**ASSIGNMENT:**
Reproduce precisely the lines of the listing below, starting with the line that contains "To The Ends of New Jersey: Exit 0 (977, 626)" and stopping after the line that contains "Contact (1025, 51)"; include nothing else.
_ _ _ _ _
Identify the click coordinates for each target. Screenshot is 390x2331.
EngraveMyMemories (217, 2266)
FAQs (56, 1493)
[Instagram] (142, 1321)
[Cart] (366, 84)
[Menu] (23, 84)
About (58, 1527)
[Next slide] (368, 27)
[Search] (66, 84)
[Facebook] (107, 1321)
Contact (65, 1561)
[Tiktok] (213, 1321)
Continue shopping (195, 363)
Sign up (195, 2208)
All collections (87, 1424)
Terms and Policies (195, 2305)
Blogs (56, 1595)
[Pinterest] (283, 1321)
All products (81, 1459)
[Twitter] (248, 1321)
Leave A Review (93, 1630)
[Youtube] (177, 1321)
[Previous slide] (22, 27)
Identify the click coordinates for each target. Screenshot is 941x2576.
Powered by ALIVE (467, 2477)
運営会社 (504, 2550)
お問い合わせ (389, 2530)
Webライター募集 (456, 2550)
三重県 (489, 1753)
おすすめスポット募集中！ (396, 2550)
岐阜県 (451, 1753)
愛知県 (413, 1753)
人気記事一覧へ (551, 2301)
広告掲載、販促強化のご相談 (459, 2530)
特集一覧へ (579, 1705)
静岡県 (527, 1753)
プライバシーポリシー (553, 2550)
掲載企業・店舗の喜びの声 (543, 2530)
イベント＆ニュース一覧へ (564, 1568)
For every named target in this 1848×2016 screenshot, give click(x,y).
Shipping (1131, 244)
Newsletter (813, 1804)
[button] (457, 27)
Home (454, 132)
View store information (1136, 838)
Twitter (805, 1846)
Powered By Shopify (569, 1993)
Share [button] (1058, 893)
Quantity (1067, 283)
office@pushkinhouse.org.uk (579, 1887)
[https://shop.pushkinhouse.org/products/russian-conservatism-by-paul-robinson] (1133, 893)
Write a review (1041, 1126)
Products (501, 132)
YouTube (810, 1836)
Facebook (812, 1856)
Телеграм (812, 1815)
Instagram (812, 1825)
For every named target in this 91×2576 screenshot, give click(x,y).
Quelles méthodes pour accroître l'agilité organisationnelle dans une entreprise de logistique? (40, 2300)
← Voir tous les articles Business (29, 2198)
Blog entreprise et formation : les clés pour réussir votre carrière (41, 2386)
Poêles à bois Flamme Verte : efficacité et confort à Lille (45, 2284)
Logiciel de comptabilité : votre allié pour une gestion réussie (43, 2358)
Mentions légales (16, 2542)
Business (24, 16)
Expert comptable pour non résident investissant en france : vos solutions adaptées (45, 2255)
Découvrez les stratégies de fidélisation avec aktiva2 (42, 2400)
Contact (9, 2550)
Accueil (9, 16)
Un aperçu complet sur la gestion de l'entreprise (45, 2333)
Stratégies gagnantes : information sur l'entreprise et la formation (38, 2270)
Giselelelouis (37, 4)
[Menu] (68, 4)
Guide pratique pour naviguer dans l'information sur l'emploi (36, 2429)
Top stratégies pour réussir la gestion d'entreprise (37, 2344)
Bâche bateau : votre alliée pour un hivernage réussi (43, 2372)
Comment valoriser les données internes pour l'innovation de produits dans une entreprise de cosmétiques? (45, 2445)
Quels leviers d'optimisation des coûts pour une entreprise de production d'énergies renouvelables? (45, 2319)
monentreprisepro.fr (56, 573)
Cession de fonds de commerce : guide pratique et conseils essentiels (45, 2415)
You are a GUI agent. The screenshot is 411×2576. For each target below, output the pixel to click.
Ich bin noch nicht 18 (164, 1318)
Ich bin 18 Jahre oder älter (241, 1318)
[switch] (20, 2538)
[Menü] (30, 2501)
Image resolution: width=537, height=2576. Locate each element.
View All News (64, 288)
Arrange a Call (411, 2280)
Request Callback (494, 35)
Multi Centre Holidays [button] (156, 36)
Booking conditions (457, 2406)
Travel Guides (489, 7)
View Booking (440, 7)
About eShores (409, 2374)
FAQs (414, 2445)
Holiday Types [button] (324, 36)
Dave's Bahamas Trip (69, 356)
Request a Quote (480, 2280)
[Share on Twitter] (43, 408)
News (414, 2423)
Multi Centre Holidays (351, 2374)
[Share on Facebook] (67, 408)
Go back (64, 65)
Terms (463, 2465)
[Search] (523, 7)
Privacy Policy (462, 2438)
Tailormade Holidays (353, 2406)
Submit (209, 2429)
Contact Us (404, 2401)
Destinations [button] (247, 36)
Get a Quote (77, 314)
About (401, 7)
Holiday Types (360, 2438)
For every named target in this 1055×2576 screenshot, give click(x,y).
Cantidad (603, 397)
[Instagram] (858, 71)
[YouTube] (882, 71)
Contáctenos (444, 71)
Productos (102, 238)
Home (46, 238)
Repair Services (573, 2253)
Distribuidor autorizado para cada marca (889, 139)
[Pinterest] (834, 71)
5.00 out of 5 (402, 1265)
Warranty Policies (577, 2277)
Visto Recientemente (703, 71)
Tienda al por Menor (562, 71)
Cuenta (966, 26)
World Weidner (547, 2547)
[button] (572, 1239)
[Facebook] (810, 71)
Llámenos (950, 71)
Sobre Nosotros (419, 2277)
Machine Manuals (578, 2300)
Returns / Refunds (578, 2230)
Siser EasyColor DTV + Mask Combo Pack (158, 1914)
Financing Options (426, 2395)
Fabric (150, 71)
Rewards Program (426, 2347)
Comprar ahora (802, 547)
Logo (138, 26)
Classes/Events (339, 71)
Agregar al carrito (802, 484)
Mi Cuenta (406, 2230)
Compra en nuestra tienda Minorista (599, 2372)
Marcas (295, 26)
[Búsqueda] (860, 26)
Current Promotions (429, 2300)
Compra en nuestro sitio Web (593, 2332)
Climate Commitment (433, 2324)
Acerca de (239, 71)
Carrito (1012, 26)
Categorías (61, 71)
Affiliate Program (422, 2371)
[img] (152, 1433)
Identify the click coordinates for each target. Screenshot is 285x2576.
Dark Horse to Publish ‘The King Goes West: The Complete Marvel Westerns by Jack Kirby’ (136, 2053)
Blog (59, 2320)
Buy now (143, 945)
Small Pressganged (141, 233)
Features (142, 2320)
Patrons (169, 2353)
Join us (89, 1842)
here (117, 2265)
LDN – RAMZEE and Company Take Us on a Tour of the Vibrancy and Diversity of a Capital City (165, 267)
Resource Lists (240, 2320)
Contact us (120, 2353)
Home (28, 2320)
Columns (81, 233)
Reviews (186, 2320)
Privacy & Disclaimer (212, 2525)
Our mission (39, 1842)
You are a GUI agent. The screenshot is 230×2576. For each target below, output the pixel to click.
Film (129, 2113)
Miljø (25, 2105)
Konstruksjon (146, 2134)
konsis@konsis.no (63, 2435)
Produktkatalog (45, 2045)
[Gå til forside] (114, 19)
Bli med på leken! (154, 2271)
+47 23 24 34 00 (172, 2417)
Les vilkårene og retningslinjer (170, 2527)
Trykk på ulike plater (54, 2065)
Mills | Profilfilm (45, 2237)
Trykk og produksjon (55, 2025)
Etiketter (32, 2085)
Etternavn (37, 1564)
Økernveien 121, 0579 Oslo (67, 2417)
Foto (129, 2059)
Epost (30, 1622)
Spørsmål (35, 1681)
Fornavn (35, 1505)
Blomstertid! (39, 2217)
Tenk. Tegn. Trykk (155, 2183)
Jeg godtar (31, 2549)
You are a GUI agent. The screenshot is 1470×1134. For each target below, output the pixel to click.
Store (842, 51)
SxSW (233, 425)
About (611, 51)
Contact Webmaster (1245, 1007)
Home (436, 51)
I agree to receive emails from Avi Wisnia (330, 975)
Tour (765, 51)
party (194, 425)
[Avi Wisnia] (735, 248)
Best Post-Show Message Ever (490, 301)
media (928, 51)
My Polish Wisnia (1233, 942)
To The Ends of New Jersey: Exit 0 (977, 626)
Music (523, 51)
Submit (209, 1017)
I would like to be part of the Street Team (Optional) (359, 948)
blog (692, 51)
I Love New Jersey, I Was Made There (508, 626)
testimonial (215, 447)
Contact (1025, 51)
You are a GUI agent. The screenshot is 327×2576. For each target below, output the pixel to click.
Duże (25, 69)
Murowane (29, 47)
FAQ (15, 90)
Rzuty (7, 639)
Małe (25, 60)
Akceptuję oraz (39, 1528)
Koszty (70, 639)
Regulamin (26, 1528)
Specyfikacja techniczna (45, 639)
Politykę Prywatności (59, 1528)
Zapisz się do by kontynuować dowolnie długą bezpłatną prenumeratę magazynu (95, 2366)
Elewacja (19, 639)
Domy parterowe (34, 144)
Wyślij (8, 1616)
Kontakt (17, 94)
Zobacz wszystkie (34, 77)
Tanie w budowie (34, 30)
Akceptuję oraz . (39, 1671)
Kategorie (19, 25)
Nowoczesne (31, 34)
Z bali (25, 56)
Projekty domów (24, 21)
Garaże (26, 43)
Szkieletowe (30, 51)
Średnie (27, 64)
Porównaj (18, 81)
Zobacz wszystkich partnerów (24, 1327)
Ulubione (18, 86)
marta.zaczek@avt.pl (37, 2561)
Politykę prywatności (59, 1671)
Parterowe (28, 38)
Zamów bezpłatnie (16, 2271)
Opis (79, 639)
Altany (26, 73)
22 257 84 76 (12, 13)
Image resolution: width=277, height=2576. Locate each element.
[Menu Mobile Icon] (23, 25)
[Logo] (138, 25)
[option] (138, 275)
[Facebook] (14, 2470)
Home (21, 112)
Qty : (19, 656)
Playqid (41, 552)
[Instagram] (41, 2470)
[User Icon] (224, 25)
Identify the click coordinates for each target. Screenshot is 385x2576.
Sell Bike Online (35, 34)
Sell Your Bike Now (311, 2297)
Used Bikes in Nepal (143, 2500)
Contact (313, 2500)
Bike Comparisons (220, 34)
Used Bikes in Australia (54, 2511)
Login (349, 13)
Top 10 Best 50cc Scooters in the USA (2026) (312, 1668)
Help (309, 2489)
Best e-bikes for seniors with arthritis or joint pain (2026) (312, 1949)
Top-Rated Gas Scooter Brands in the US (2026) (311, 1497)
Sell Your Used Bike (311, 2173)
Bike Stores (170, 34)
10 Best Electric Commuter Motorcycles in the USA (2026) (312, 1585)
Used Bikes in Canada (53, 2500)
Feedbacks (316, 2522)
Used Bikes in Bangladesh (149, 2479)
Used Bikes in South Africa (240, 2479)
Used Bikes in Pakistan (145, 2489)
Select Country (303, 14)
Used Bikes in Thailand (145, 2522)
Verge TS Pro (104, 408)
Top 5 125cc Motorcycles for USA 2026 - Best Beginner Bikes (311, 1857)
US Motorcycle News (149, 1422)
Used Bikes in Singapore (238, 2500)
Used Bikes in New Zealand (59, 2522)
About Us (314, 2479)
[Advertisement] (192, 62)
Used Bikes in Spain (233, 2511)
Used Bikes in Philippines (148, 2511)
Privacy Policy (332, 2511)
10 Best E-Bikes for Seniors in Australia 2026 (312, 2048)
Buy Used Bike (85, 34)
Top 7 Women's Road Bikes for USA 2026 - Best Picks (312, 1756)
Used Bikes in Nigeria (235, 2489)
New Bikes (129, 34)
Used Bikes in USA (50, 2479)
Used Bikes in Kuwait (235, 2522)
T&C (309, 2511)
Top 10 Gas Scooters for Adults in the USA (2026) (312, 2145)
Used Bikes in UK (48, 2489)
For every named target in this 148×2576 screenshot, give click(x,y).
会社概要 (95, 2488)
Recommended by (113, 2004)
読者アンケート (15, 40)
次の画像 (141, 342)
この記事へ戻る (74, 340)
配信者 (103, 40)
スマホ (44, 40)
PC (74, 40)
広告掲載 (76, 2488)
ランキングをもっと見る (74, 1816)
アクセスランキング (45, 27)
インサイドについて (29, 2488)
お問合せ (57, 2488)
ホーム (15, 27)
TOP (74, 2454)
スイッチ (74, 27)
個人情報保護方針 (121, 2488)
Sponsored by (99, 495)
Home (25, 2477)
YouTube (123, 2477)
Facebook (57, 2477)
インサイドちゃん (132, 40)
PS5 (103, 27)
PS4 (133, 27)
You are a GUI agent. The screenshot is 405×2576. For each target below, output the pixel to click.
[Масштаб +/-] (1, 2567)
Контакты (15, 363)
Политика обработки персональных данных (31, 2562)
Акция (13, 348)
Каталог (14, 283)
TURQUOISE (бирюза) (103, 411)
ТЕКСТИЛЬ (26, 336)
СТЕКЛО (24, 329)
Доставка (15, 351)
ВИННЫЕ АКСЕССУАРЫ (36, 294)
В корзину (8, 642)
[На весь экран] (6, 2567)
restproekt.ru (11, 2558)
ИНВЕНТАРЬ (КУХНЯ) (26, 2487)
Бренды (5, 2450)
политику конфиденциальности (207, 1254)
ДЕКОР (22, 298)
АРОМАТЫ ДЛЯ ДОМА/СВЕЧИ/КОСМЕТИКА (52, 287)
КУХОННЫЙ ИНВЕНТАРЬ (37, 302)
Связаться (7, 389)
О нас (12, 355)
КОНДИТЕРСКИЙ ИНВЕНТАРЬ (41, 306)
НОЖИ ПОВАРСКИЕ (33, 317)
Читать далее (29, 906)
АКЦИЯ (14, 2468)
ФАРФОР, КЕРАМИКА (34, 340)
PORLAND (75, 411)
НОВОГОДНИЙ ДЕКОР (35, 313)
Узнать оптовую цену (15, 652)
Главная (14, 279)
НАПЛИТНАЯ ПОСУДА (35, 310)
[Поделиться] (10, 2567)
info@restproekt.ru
_ _ _ _ _
**COMPLETED EXERCISE:**
To The Ends of New Jersey: Exit 0 (977, 626)
Music (523, 51)
Submit (209, 1017)
I would like to be part of the Street Team (Optional) (359, 948)
blog (692, 51)
I Love New Jersey, I Was Made There (508, 626)
testimonial (215, 447)
Contact (1025, 51)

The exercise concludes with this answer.